BHP has transformed itself over the past few years from a struggling, inefficient mining group to what I believe is one of the best income stocks in the FTSE 100. 

The group has aggressively cut costs, which has pushed profit margins higher, and a tight control on commissioning of new projects means that the business is no longer wasting shareholder capital on expensive, inefficient projects.

These efforts are now really starting to pay off. For the year ending June 30, the company reported free cash flow of $12.5bn, which allowed management to pay a record final dividend. 

It looks as if the company will repeat this performance in 2019. Management is expecting to achieve additional productivity savings of $1bn in 2019, freeing up more capital to return to investors. The business is planning to increase the amount it spends on capital projects during 2019 and 2020 by around $1.2bn per annum, having paid down more than $15bn in debt over the past two years. But BHP has, in my opinion, plenty of flexibility to both increase capital spending and hike cash returns to investors. 

With this being the case, it is no surprise that City analysts have pencilled in a dividend yield of 8.6% for 2019

Put simply, with its global operations, strong balance sheet and cash generation, BHP is an excellent dividend investment.
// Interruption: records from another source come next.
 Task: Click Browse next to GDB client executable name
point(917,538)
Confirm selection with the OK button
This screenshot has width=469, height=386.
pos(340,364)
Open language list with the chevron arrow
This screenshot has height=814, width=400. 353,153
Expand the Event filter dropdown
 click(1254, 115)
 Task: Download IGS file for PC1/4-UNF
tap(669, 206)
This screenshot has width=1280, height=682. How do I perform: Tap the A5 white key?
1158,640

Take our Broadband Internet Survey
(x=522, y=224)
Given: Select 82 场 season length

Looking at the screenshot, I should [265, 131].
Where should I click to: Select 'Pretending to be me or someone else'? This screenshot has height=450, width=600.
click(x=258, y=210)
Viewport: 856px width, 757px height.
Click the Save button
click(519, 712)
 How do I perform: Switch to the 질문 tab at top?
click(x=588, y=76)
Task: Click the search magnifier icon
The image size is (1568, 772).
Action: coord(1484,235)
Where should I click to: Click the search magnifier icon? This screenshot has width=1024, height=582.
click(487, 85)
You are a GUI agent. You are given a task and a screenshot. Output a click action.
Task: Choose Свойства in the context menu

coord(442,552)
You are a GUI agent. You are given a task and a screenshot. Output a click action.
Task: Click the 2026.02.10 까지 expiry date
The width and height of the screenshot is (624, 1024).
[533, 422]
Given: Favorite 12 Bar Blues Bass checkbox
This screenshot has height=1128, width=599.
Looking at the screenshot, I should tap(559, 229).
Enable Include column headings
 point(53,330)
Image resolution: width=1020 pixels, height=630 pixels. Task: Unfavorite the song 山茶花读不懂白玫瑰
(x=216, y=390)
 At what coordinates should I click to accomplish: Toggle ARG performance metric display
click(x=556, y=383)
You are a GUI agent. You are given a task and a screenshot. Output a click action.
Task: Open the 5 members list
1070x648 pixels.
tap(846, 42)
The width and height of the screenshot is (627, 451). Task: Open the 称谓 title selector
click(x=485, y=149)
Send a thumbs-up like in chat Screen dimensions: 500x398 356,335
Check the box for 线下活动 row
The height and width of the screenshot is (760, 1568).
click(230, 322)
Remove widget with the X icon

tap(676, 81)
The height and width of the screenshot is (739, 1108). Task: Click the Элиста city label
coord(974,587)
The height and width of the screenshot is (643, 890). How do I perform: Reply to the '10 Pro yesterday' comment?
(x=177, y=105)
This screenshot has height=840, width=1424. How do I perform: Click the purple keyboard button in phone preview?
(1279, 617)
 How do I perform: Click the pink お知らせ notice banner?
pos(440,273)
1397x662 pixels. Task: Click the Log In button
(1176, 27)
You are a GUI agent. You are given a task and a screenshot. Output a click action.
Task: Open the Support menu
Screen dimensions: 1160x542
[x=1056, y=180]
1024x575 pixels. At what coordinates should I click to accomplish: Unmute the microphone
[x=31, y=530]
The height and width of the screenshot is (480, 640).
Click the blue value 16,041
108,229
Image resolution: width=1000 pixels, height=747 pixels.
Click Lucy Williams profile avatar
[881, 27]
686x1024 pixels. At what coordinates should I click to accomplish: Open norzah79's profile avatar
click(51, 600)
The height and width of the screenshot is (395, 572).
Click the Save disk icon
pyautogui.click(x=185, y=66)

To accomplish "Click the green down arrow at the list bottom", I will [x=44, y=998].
Manx shares many of these attractive qualities. 

Monopoly business

As the largest telecoms provider on the Isle of Man, it has a large, captive customer base, which translates into impressive profit margins. For 2017, the company reported an operating profit margin of 17% and a free cash flow of £11m. I expect the group to unveil a similar performance for 2018. Manx’s end-of-year trading update, which was published today, confirms that the firm will meet City expectations for 2018.

Looking at the update, I reckon the company will report yet another year of strong cash generation and progress towards its key goals of diversifying outside the Isle of Man and improving its offering for existing customers, primarily through the rollout of fibre infrastructure.

City analysts think the company will pay out 12p per share for fiscal 2018, rising to 12.6p for 2019. At the current share price, this translates into a dividend yield of 7.8% for 2018 and 8.1% for 2019. On top of the 7.8% yield, the shares are changing hands at a relatively undemanding valuation of just 11.6 times forward earnings. 

In my opinion, this undervalues the group’s bright prospects and cash generative business. As long as Manx maintains its leading position in its key Isle of Man market, I think this company can continue to produce steady income returns for investors for many years to come.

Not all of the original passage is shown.